While the 1972 passage of Title IX greatly helped this cause, it is still up to professors to follow specific guidelines in order to foster collaborative and accepting classroom environments.
Here are several ways you can create an inclusive classroom environment on the collegiate level:
Tailor your course content to your audience
If you are fortunate enough to have control over the materials you use for your specific course, then you ought to take full advantage of that privilege. Shari Saunders and Diana Kardia suggest that you choose course materials that “include multiple perspectives on each topic of the course rather than focusing solely on a single perspective.”
Although this particular tactic may require additional research on your end, as not every textbook will be entirely inclusive, it will provide a more diverse classroom the opportunity to relate to and give feedback on the topic.

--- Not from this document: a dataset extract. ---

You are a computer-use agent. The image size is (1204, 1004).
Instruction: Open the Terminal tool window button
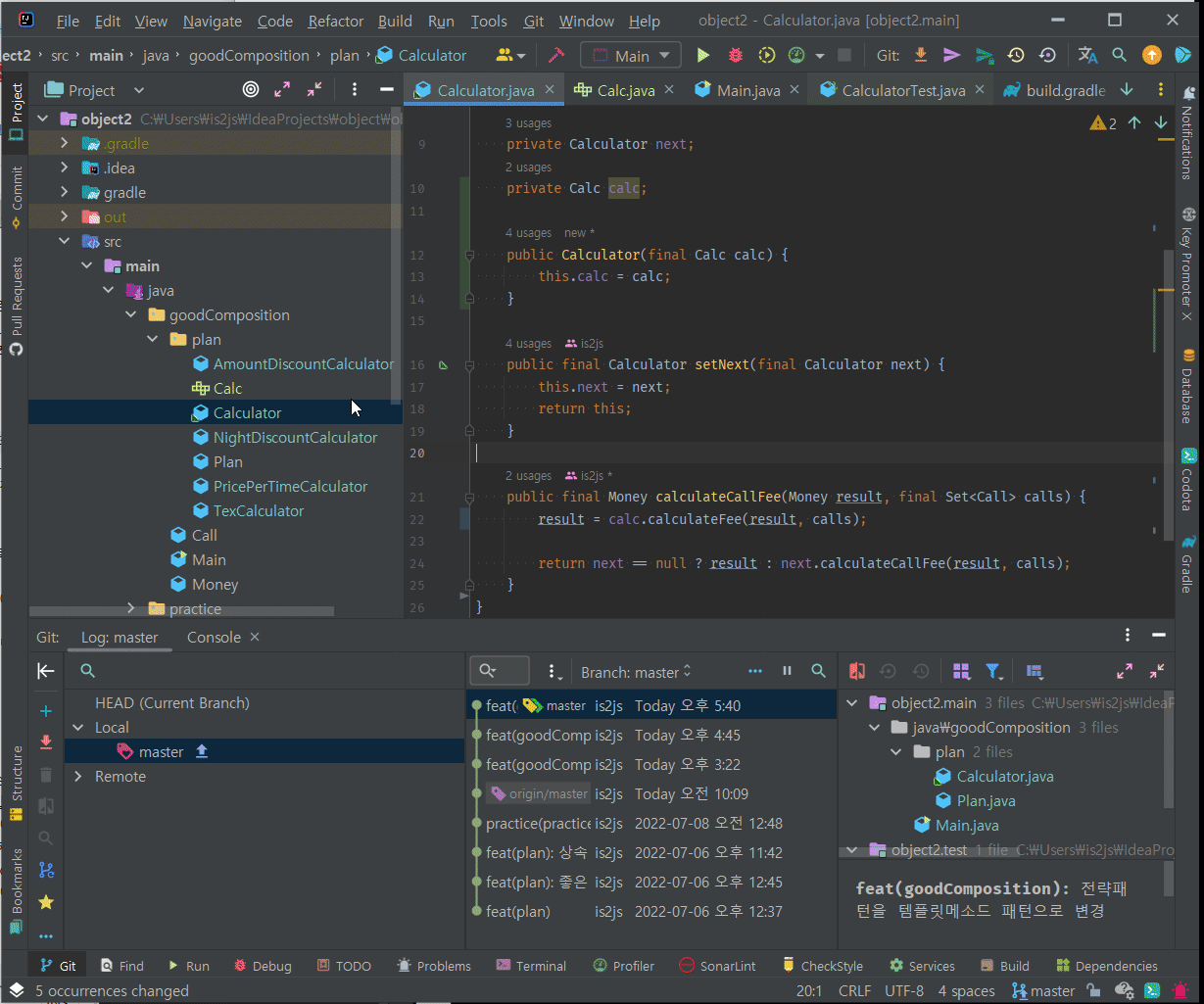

Create classroom rules and behavioral guidelines
These rules could include respecting and listening to differing opinions, maintaining an open mind, making an effort to get to know those who are different from oneself, and so on. By implementing such guidelines at the beginning of the semester, students will be more likely to adhere to them throughout the remainder of the course and be more receptive to conflicting worldviews.
Rid yourself and/or your students of any biases
Biases are an issue in and of themselves, so it should come as no surprise that racial, sexual, and other biases hinder all chances of increasing classroom inclusivity. It is best to combat these attitudes and assumptions by maintaining a neutral opinion of all students until you truly get to know them, their work ethics, willingness to participate, writing habits, strengths and weaknesses, and so on.
Do not get comfortable with your lack of knowledge of other cultural groups
Educate yourself on the people you are teaching, whether through outside research or by actually engaging in conversation with your students. Not only will you learn about them, their culture, and how they engage in cultural traditions and habits, but you will be able to better defend them against discrimination within the classroom as well.
Be aware of your students’ needs
This is true in all classrooms, not just those that host special needs or disabled students. Be sure to offer your students your time and guidance throughout the semester, assuring them that you are available to aid them no matter how large or small their issue is. Additionally, encourage your students to reach out to classmates for assistance as well, as this will foster the inclusive environment you are seeking to develop.